The body's clock may lose track of time during winter hibernation, scientists have found in a species of hamster.
The genes responsible for regulating circadian rhythms in the brain normally follow a 24-hour cycle, with their activity waxing and waning in step with day and night. But what happens during hibernation?
Brain activity resembles that of deep slumber, and the body slows its metabolism to a crawl. The internal temperature of arctic ground squirrels, for instance, can plummet below freezing. It's thought that hibernation evolved from sleep as a way to save energy during lean winter months.
Some studies have hinted that factors such as body temperature continue to oscillate up and down in a daily cycle during this winter period, although not nearly so much as during normal conditions. But no one had tapped directly into the brain or looked at the genes that control the body clock to see what was happening there.

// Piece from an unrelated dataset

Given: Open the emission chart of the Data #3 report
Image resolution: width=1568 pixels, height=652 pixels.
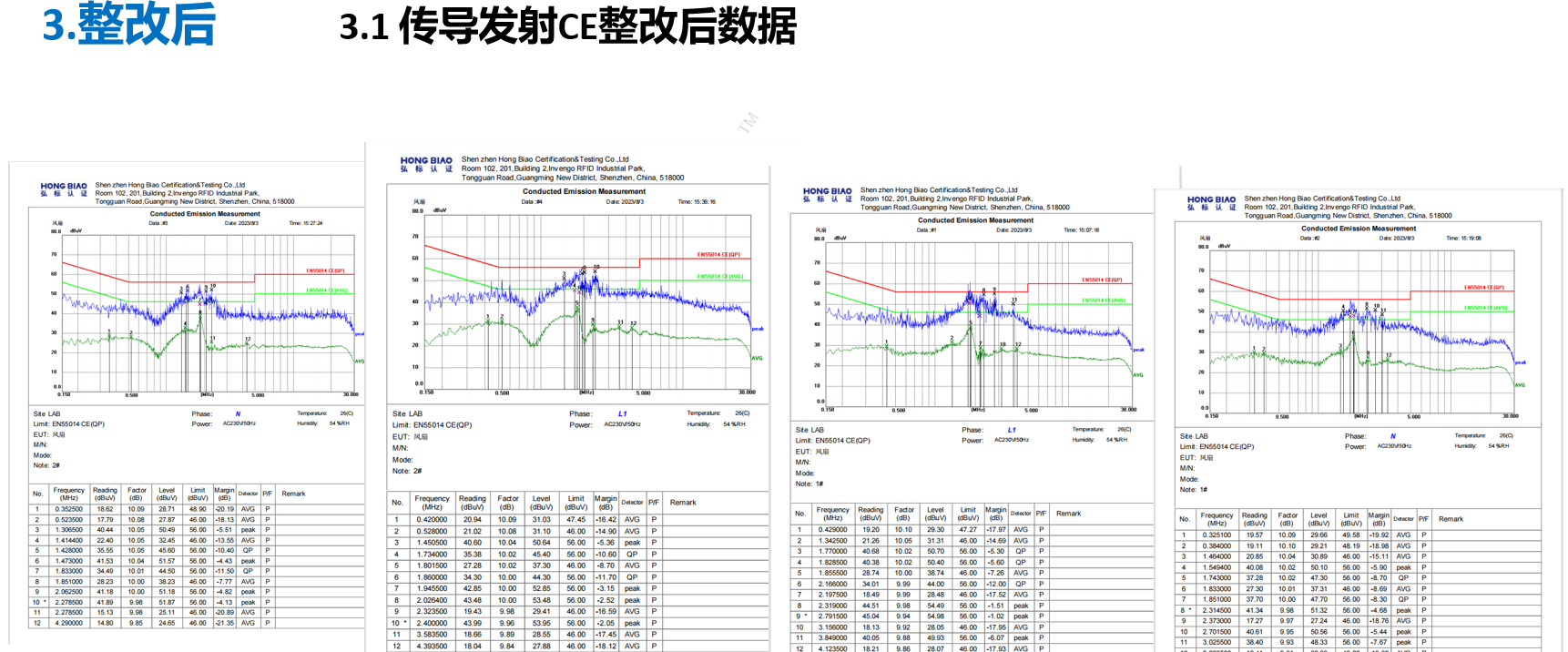Looking at the screenshot, I should 206,311.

Biologists Florent Revel and Paul Pévet of Louis Pasteur University in Strasbourg, France, investigated hibernation's effect on the brain in European hamsters, which normally stay burrowed in their nests between December and March, rarely venturing above ground. During these months they follow a regular schedule: three to four days of hibernation followed by two to three days of activity.

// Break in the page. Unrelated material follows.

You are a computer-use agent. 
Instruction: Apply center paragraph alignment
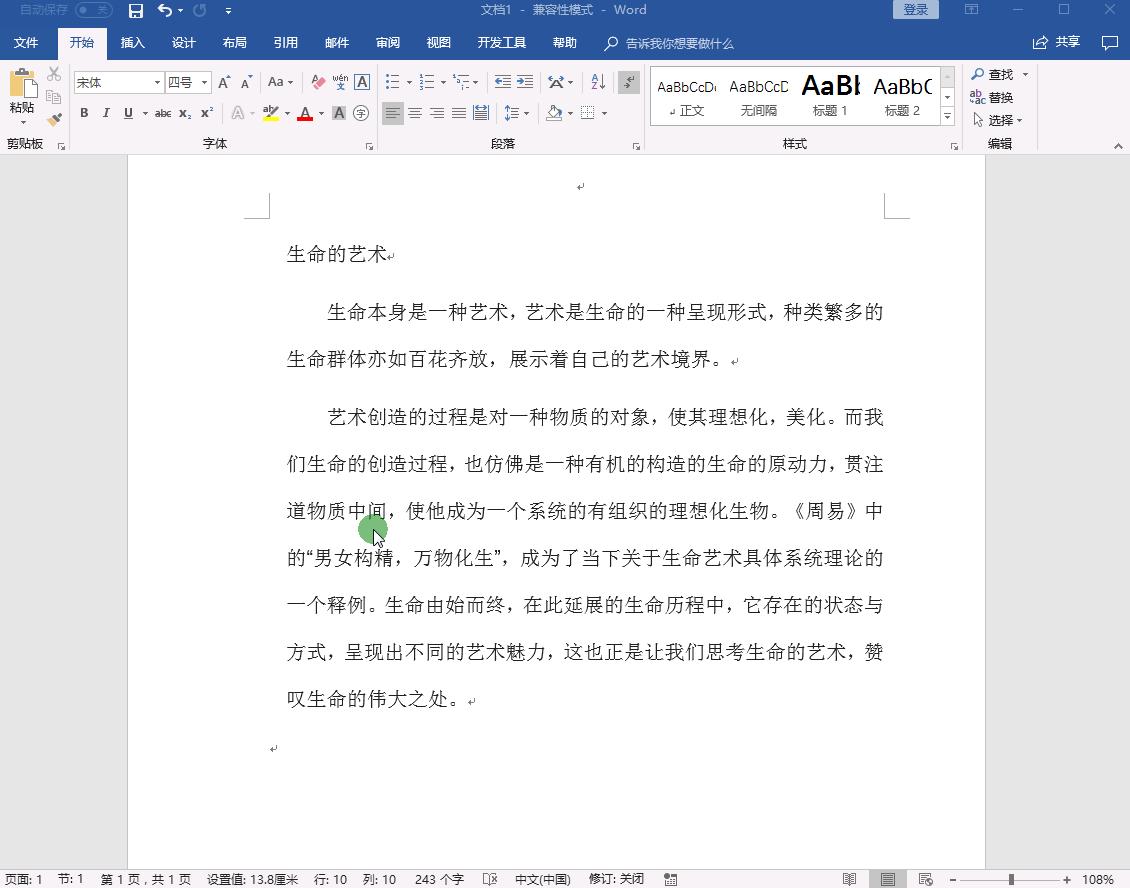coord(415,113)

The team tricked some animals into entering hibernation by turning off the lab lights and turning down the thermostat to 8 degrees Celsuis. They then probed the activity of several clock genes in the brain's suprachiasmatic nucleus, a grape-seed-sized structure nestled in the hypothalamus. Activity of genes called Per1, Per2, Bmal1 and arginine vasopressin remained constant throughout hibernation, they report in the Proceedings of the National Academy of Science1. Normally, the activity of these genes fluctuate throughout the day.
"This is the first time we have seen a physiological condition in which the clock is not working," says Pévet.
Craig Heller, a biologist at Stanford University in California, had previously detected circadian rhythms in hibernating golden mantled ground squirrels by measuring small fluctuations in their body heat. He says the new work is interesting, but it may not tell us about animals other than hamsters. And, he adds, monitoring gene activation in the brain might not be a sensitive enough way to watch for daily body cycles.
Because animals are nearly dormant during hibernation, their circadian rhythms hush to a murmur, he says. Perhaps it is easier to spot tiny changes in temperature than it is to spot tiny changes in molecular activity.
"Maybe you can't measure the molecular mechanism, but that doesn't mean it's not there."
Pévet agrees that their findings apply only to European hamsters. But he says understanding hibernation and its link to circadian rhythms could help doctors induce a similar state in people undergoing surgery.
- Revel, F. et al. Proc. Nat. Acad. Sci. USA 104, 13816-13820 (2007).